様々なメディアに露出したりで注目度鰻登りのカンパネラ。個人的には昨年の MINAMI WHEEL 深夜枠で見て以来、フルセットでは今回が初見となりましたが、まーやはり自由なのだ。とにかくその自由奔放さが際立っており、我々を気付かないうちに熱中させている、なんとも魔的な魅力であるなあと。


さすが売れっ子なだけにセットや演出に対するバジェットがすっかり嵩増ししており、その演出は会場に入った時点ですでに始まっていました。天井や壁のあちらこちらに張り巡らされた白い布、それはまるで何処ぞのエキゾチックな宮殿の寝室、あるいは巨大な繭の中に迷い込んだような不思議な心地にさせる。会場の BIGCAT には何度も来てますが、こんな異様な雰囲気の BIGCAT は初めて見た。そして前方には円形のスクリーン、そこに映るのはミラーボールの中で静かに胎動を続けるコムアイの幼虫(のようなもの)。開演前 BGM でも心音がエンドレスに響き渡っており、ひょっとしてここは羊水の中なのだろうか。
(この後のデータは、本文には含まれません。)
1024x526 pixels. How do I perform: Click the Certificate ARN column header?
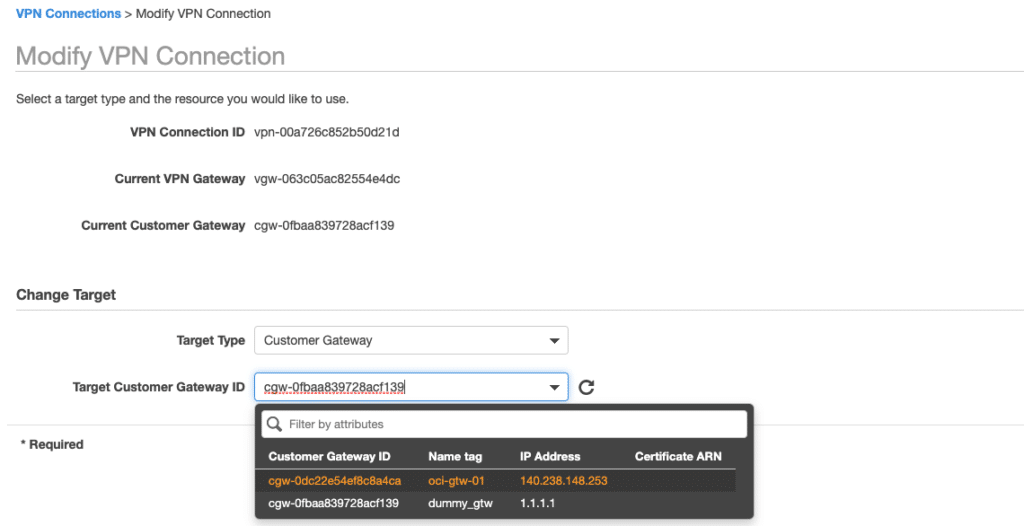point(678,457)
そういったミステリアスな演出で挨拶代わりに度肝を抜いておき、ライブは「西玉夫」から厳かにスタート。背後のスクリーンフル活用に加え「モスラ」では神輿が出てきたり「桃太郎」ではビニールボールの中に入ったり(Wayne Coyne がやってるアレ)、その他もステージからフロア、照明エリアまでを練り歩くなど、曲毎に色んなネタを投入して常に観客を驚かせようとする、サービス精神のインフレスパイラル。そんな風に水曜日のカンパネラというお膳立てされた舞台の上で、ぽんと放り出されたコムアイはその状況に戸惑うどころか、なんとも無邪気に(しかしおそらくは周到な計算をしたたかに携えて)舞台の上あるいは人の上を軽やかに舞い踊ってみせる。その奔放さこそがコムアイの魅力であり、カンパネラというプロジェクトにとっての必須ファクターなのですね。


ただこの手の仕込みに演者も観客もそのうち不感症になってくるというのは容易に想像がつく。常にサプライズを追い求めるあまりライブが一大テーマパークと化してしまったり、本来の足場を見失ってしまっては興醒めなのである。まあ人気が上がってライブの規模が大きくなればそのテーマパーク化も止む無しではあるかと思いますが(ももクロやベビメタみたいに)、今ぐらいの距離感が演出と楽曲、そして本人のキャラクターとのバランスが綺麗に収まってると思うのですよね。このバランスを崩さずにいてほしいというのはわがままなファン心理でしょうか。あとコムアイは終盤少しバテ気味なようにも見られたし、無邪気なのは良いけどフロントマンとして詰めの甘さを隠せない所がまだある。今後は彼女自身がより演者としての存在感を強めてくれれば、まだまだこのユニットは新鮮味を保てるんじゃないかなと。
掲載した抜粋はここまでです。